News Articles

Nearly half of Jewish Americans reticent to display faith, summit reveals

Julie Rayman, far right, of the American Jewish Committee said 46 percent of Jewish Americans are hesitant to display their faith amid rising anti-Semitism. Katrina Lantos Swett and Aaron Keyak joined her in discussing how to combat anti-Semitism at the 2024 International Religious Freedom Summit in Washington. Facebook photo

WASHINGTON (BP) – Human rights leader Katrina Lantos Swett was shocked by the way her mother, a Holocaust survivor, reacted when the Swetts hung on their door a mezuzah evidencing their Jewish faith.

“She said, ‘Oh Honey, is it safe to put it outside the door? In Hungary we have posted the mezuzah, but we only had it inside our apartment, not outside where anyone could see it.’”

The exchange, which Lantos Swett shared as a panelist at the 2024 International Religious Freedom Summit she co-chaired, occurred after Hamas killed 1,200 Israelis and foreigners in an attack on southern Israel.

Lantos Swett’s mother is not alone in her caution amid spiking anti-Semitism during the Israel-Hamas War, according to Julie Rayman, the American Jewish Committee’s (AJC) managing director for policy and political affairs.

About 46 percent of Americans who are Jewish are responding to anti-Semitism by being less vibrant in displaying their Jewish faith, Rayman said, citing findings from a new survey she said the AJC is preparing to release. Many Jewish Americans are reticent to display their faith by hanging a mezuzah, wearing the kippah or yarmulke cap, or attending synagogue.

“In my own family my children are of the age where they would start Hebrew school, and my husband said, ‘Nah, let’s wait a year,’ for exactly that reason,” Rayman said on the Jan. 31 summit panel on countering the global surge in anti-Semitism. “And that I think is really troubling.”

Aaron Keyak, the U.S. State Department’s deputy special envoy to monitor and combat anti-Semitism, joined Rayman and Lantos Swett on the panel, one of several events held at the summit to engage and unify global support for religious freedom for peoples of all faiths.

Anti-Semitism is evidenced, Keyak said, in the choices many have made in demonstrating against Israel’s war efforts. Many are blaming Jewish Americans for the choices of a foreign government, using the war to voice their anti-Semitism.

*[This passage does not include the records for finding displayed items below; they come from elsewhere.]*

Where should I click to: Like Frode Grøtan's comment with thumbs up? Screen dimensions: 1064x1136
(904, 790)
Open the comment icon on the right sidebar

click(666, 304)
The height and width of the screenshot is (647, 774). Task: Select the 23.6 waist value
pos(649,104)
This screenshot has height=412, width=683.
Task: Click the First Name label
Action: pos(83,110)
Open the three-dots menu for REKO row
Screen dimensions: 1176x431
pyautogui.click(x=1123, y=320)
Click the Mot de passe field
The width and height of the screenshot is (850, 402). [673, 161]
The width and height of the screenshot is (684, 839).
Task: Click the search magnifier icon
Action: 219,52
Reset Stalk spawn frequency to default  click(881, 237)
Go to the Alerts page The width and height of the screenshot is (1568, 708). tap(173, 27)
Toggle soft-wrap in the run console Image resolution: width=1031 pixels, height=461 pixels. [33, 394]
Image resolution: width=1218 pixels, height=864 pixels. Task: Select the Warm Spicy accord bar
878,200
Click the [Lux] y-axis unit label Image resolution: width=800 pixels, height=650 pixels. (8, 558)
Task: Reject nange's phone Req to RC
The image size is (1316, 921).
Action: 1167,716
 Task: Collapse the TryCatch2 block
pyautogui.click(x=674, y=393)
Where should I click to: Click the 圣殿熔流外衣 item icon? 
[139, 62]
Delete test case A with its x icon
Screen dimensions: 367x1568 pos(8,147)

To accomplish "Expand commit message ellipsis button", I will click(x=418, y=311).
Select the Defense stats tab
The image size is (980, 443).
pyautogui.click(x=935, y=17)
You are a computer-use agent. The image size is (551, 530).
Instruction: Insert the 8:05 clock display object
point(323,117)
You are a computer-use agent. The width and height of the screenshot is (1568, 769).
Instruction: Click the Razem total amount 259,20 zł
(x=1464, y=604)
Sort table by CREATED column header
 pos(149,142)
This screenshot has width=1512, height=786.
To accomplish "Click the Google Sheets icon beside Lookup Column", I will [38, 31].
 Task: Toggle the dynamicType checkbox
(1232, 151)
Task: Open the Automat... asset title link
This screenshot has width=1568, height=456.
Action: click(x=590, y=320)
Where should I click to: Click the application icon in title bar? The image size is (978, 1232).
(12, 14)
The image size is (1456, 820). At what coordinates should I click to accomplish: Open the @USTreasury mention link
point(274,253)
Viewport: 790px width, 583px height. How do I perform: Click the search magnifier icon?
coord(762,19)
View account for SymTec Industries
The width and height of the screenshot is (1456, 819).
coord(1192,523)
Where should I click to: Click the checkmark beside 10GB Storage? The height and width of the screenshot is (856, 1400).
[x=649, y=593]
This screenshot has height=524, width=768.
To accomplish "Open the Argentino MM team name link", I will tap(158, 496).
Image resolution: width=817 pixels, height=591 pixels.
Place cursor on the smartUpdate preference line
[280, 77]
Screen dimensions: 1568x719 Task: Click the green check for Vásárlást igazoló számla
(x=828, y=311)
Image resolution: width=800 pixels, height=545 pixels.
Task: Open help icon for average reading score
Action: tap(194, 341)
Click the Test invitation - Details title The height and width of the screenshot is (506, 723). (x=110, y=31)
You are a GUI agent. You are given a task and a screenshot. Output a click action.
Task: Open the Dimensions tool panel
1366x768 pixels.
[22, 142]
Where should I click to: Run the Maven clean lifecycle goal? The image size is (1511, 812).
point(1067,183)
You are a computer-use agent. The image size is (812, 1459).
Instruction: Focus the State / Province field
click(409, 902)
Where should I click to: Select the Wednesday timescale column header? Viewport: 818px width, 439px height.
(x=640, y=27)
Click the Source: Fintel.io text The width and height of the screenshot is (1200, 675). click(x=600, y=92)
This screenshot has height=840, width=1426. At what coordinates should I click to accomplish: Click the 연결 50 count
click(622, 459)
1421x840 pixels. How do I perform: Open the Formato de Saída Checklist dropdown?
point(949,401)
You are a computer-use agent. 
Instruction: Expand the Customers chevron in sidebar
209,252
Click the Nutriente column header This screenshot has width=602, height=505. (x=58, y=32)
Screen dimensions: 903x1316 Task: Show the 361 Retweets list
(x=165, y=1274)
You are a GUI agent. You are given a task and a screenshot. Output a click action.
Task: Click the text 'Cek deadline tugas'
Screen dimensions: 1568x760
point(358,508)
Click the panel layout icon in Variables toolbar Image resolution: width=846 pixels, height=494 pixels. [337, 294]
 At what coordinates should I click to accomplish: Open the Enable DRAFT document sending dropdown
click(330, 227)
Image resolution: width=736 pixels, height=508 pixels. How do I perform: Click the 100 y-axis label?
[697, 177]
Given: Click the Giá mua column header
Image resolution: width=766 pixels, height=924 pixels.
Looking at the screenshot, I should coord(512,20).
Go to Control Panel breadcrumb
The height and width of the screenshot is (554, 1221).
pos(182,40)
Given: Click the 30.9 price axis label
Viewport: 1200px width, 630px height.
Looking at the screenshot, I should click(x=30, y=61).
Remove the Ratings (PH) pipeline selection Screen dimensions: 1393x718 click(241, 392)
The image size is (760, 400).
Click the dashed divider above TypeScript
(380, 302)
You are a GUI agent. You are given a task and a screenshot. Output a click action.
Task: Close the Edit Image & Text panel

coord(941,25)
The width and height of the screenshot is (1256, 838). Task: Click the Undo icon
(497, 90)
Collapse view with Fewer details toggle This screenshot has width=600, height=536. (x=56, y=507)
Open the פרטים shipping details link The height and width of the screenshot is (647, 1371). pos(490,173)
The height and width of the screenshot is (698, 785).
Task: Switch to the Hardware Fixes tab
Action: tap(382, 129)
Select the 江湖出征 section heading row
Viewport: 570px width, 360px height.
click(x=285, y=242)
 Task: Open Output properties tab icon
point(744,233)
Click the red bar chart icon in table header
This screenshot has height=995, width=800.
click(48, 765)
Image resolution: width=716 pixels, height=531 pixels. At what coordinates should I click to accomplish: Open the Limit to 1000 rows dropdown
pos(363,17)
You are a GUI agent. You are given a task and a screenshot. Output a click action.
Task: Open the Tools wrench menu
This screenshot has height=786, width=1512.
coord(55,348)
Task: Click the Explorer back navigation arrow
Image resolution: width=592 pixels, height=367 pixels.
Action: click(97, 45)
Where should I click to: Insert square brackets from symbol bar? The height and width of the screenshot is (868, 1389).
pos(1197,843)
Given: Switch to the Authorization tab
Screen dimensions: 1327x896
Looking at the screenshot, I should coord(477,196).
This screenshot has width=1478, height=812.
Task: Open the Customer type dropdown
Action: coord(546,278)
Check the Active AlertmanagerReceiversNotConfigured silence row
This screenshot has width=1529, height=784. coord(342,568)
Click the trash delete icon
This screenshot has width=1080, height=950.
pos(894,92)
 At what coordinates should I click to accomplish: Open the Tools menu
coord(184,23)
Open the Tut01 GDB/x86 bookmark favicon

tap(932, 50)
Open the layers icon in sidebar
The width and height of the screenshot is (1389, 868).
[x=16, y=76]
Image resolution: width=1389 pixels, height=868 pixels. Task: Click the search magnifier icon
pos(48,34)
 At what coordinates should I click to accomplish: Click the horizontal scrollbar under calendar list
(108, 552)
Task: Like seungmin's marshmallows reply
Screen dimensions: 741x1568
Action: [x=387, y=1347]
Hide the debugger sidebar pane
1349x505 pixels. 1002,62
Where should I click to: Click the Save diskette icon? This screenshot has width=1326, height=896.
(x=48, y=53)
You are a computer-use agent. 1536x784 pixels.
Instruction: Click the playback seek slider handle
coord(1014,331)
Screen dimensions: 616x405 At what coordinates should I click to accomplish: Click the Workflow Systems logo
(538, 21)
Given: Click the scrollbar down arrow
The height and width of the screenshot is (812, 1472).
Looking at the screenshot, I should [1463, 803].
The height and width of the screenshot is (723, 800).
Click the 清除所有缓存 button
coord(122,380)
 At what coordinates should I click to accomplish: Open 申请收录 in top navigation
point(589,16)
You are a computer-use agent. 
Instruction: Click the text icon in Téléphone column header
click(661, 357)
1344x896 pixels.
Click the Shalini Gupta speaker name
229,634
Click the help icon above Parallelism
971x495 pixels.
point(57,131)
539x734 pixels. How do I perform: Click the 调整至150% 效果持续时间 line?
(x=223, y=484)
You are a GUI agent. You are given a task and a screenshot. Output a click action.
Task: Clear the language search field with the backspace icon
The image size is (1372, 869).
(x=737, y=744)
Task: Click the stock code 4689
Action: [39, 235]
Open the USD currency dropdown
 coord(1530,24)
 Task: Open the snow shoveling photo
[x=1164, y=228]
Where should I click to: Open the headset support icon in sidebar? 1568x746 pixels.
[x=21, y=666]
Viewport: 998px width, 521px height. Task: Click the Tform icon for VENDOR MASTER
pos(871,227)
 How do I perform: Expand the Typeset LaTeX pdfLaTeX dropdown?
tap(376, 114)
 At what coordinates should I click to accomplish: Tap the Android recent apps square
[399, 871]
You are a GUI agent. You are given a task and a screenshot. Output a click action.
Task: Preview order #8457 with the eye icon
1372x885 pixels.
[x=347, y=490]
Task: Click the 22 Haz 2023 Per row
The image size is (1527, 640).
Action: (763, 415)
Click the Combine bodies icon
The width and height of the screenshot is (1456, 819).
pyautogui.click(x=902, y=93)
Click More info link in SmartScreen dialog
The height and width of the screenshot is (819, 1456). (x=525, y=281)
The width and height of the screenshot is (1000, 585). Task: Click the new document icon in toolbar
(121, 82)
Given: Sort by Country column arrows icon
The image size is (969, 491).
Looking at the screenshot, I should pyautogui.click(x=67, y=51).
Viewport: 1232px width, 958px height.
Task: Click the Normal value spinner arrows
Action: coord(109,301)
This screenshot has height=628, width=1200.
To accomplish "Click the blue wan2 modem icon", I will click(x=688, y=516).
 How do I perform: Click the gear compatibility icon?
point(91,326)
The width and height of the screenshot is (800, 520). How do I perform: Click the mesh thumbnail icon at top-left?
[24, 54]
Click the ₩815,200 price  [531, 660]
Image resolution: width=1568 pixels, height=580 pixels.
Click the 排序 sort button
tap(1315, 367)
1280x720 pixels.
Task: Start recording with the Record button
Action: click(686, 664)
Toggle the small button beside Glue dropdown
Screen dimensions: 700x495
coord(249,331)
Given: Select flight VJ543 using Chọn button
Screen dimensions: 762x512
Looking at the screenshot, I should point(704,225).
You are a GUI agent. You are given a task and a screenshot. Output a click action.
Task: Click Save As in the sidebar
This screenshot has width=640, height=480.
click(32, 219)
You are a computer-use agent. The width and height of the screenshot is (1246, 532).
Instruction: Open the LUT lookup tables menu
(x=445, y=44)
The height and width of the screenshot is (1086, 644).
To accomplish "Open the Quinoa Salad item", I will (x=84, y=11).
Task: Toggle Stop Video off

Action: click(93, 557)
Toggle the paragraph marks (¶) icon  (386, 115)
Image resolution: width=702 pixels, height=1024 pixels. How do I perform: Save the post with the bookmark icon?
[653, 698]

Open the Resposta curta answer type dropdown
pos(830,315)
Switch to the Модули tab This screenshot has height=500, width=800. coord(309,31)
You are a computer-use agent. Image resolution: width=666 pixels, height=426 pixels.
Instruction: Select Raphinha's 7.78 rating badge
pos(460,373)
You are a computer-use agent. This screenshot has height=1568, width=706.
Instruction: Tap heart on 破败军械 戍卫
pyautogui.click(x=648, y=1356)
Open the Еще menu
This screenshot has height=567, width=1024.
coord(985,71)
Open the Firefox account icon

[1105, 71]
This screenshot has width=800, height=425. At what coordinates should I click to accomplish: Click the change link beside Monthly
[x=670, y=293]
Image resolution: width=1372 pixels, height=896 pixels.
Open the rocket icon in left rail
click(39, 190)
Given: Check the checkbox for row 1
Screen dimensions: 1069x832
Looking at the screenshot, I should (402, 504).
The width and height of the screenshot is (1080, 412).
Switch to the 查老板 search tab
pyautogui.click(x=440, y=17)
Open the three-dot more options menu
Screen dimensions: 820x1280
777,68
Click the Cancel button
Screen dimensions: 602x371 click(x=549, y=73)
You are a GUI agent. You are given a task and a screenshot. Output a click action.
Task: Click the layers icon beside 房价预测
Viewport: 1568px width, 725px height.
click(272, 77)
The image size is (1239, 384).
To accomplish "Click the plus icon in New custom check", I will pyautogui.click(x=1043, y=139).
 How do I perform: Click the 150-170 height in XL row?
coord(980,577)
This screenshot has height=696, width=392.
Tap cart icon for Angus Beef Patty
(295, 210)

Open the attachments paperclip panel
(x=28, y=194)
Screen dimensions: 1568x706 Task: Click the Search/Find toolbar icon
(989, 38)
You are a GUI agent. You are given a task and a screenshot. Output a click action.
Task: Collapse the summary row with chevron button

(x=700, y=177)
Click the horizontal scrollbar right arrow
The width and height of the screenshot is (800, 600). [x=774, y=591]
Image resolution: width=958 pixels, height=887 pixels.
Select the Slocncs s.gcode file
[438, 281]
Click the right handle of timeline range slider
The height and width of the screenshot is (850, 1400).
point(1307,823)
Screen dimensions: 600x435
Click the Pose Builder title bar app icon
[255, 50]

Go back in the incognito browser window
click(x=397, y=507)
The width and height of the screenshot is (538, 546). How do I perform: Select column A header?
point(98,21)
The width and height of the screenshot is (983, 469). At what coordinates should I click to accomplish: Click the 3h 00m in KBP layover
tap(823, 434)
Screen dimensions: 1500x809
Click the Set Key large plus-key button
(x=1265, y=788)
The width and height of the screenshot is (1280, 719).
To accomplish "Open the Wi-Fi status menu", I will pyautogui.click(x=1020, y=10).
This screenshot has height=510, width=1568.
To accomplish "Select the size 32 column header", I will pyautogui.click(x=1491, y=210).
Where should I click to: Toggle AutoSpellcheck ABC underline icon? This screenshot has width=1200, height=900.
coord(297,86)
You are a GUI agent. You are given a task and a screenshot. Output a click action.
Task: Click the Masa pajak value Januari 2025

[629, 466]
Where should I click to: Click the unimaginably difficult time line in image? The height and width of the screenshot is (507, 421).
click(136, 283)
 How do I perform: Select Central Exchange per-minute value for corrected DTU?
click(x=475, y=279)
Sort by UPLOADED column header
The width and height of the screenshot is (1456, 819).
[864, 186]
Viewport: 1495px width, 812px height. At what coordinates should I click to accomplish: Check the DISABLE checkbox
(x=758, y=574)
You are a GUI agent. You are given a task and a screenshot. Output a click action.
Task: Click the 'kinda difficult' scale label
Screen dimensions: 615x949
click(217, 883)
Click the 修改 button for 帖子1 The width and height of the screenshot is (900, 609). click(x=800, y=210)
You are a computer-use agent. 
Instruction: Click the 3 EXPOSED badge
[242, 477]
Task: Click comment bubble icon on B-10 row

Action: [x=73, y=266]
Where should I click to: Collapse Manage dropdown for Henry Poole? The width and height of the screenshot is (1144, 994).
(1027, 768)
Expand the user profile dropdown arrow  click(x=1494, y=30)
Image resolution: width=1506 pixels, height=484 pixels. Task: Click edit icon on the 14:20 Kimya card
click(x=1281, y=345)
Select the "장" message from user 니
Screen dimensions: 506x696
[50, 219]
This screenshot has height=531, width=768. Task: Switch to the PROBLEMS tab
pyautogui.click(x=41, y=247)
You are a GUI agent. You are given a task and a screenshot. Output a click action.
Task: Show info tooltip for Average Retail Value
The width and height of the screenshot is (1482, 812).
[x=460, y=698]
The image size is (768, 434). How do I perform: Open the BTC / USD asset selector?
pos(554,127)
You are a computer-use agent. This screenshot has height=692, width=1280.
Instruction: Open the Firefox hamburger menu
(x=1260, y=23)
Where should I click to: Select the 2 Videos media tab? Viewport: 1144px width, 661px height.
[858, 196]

“What we know is when you blame the Jews, hold Jews accountable for actions of the Israeli government in Jerusalem, or by the way for any government, that’s anti-Semitic,” Keyak said. “It would be absurd, it wouldn’t even compute, to go in front of a Chinese restaurant to protest the actions of the PRC (People’s Republic of China) because you disagree with how they’re treating the Uyghurs.

“But yet it feels so comfortable throughout the world, including unfortunately here in America – specifically in Washington – to blame Jews,” he said, “to attack Jews, to target Jews because of the actions of a foreign government.”

Some even chose the synagogue Keyak attends in Washington to hold protests, he said. The Alliance Defending Freedom reported 1,317 such protests in the U.S. in the three months following the start of the Israel-Hamas War.

Those disagreeing with Israel’s war tactics could more reasonably protest at such sites as the Israeli Embassy or even the U.S. State Department, Keyak said, “but to choose a religious institution and blame Jews for the decisions of the Israeli government, that’s a choice.”

Lantos Swett, president of the Lantos Foundation for Human Rights and Justice, applauded Muslim women standing with Jews in fighting anti-Semitism, often risking their lives to do so. She and other panelists encouraged those of other faiths to find ways to support the persecuted of all faiths.

Lantos Swett has advocated broadly for religious freedom, having served as chair and vice chair of the U.S. Commission on International Religious Freedom, and held other posts internationally.

“Solidarity, standing with the victims, it matters. And we honor it and are grateful for it when it happens,” Lantos Swett said. “When you stand up for your Jewish friends and neighbors, for those Jewish girls raped and brutalized, you deserve to be proud too, especially if you are not of that heritage.”

The Southern Baptist Ethics & Religious Liberty Commission (ERLC) was among convening partners of the summit held Jan. 30-31 in Washington.

“As Southern Baptists, we have a rich history of advocating for a government that safeguards the ability for us to live according to our deeply held beliefs found in Scripture,” ERLC Policy Associate Allison Cantrell has said.

“By taking part in the fourth annual summit, we also deepen vital partnerships to protect the religious liberty of all people around the world,” Cantrell said, “as we recognize infringements upon religious liberty ultimately inhibit the work of our missionaries and churches in fulfilling the Great Commission.”

Summit leaders have announced plans to post videos of the event as early as Feb. 4 at IRFSummit.org.